During a mid-May CBS morning show, host Nate Burleson asked former U.S. President Barack Obama if there’s anything about the country that still keeps him up at night.
Obama said: “The thing that I’m most worried about is the degree to which we now have a divided conversation, in part because we have a divided media. … When I was coming up, you had three TV stations. And people were getting a similar sense of what is true and what isn’t, what was real and what was not. Today, what I’m most concerned about is the fact that because of the splintering of the media, we almost occupy different realities.”
Obama’s answer was as distressing as it was predictable. Several conservative news commentators took issue with his response, but he got no push back from Burleson, and was given a complete pass by America’s legacy media.
Before the Obama era, Americans had much less patience for infringements on the Bill of Rights. Freedom of the press and freedom of speech were generally regarded as fundamental principles of democracy. Progressives are now inclined to believe that a free press is just another stubborn obstacle for people who should really be developing “a similar sense of what is true and what isn’t.”
This is the same troubling inclination that Polish scholar Rysard Legutko called the “totalitarian temptation.” One can only conclude from the Burleson interview that even former editors of the Harvard Law Review no longer value First Amendment rights.
A Dark New Orthodoxy
Liberal democrats once had a natural antipathy toward silencing opponents. But, in the early decades of the 21st century, they embraced the same sort of fascist political tactics they now condemn in others.
In recent years, those claiming devotion to liberal democracy, multiculturalism, human rights, social justice, diversity, equity, and inclusion have been more inclined to support Herbert Marcuse’s neo-Marxist call for “repressive tolerance” than the case for free speech posited by 19th-century liberals such as John Stuart Mill.
The left now insists that “free speech is hate speech.” They will go to almost any lengths to obstruct access to facts or ideas that are inconsistent with their woke narrative.
Thinkers like Marcuse once elicited powerful anti-communist reactions from liberal Americans.

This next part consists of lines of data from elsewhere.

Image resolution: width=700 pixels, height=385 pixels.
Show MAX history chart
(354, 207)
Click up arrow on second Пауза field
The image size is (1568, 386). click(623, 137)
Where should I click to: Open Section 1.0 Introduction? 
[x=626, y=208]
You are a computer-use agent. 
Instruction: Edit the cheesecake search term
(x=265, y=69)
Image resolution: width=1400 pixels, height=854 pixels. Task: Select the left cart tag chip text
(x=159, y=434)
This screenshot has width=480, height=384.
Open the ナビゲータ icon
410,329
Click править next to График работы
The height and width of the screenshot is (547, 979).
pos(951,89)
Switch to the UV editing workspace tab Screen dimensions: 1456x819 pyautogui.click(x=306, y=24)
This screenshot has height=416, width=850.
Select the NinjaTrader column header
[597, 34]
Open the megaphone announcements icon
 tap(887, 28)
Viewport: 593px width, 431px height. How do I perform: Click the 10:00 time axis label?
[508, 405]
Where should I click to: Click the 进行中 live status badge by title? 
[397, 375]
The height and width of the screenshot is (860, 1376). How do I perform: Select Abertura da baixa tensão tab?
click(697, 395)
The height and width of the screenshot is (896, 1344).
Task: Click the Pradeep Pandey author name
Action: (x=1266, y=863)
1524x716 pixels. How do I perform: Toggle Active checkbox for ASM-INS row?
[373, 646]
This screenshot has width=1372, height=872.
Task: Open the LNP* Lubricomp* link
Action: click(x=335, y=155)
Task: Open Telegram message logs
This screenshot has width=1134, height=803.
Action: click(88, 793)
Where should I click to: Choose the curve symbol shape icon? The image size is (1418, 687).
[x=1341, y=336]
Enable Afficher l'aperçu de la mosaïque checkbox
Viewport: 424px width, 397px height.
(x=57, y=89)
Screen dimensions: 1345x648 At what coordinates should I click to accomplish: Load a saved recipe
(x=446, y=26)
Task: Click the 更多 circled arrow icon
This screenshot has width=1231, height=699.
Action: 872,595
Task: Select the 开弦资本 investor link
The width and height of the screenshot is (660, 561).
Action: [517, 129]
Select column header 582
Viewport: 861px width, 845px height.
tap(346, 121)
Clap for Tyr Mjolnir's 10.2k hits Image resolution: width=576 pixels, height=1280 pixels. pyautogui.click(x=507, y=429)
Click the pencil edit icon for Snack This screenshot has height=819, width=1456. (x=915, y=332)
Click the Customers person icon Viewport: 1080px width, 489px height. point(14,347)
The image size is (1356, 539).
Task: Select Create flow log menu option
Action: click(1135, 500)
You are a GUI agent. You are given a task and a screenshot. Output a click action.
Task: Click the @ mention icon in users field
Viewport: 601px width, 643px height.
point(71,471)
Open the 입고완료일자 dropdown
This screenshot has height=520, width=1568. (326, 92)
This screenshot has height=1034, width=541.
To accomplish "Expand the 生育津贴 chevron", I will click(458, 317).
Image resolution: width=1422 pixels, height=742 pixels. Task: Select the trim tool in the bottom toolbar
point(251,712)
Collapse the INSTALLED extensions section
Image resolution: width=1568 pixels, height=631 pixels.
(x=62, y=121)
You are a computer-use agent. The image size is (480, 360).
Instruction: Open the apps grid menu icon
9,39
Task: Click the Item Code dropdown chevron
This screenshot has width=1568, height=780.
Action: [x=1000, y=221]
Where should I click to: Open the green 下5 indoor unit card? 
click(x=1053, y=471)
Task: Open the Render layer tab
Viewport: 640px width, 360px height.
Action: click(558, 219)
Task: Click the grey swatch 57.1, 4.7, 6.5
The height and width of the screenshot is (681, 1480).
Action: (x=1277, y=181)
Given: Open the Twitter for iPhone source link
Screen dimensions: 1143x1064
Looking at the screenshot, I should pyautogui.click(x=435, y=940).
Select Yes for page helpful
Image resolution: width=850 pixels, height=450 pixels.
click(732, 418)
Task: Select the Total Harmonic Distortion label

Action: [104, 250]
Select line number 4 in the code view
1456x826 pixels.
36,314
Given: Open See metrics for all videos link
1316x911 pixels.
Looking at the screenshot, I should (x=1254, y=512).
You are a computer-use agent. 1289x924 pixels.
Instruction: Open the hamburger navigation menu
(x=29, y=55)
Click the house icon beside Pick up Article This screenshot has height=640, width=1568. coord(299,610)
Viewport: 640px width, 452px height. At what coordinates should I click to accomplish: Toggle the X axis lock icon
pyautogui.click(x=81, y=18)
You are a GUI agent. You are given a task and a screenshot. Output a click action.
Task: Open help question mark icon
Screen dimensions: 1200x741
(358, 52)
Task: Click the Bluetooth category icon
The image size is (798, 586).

The repression of ideas was considered to be an offense against the common good. Proponents of censorship were regarded as a threat to democracy.
Today, a dark new orthodoxy has captured the cultural high ground in the Democratic Party. It calls upon a deluded intelligentsia to defend an intersectional rainbow alliance against imaginary forces of white supremacy, homophobia, transphobia, xenophobia, and a planet-destroying, counter-revolutionary American middle class.
To protect American progress against the calumny of the common man, inconvenient truths must be suppressed. Consensus is mandatory and open discourse is out of the question.
Hence, whistleblowers exposing political corruption in the FBI are harassed and punished. Citizens are forbidden to read the manifesto of an alleged trans child killer. The legacy media hides scores of illegal migrants, drug-addicted vagrants, and out-of-control criminals from public view. Americans are lied to by the press and their government more often than a trusting wife is deceived by an adulterous husband.
Anglo-American Culture Should Remain Adversarial
Writing a few years ago for the Adam Smith Institute, British author Madsen Pirie argued that people who worry excessively about living with division know nothing about the merits of English-speaking political history.
From the 17th-century Glorious Revolution to modern representative government, Anglo-American democracy has been well served by our adversarial political culture. “So has our law and our science,” wrote Pirie. “We pit parties against each other, facing their opponents in Parliament separated by two sword lengths, not in the horseshoe chambers favoured in continental Europe. The electors make judgements about who wins, and they vote accordingly.”
Politics can be ill-tempered and divisive. Ideologues often perceive their causes to be so just and imperative that they cannot tolerate opposition. But, ordinary men and women intuitively understand that a culture that encourages debate is superior to regimes that are inquisitional and censorious.
Anglo-American political culture should remain as adversarial as it has always been. A truly democratic society is not well-served by autocrats who insist on telling people what they can hear and say.
Americans should be wary of taking advice from those who lose sleep over permitting citizens to have a “divided conversation” about “what is true and what isn’t.”
The real truth is, people aren’t divided and unhappy just because our culture is adversarial. It always has been.
People are becoming ill-tempered and resentful because too many politicians have lost their tolerance for dissent and the freely expressed opinions of others.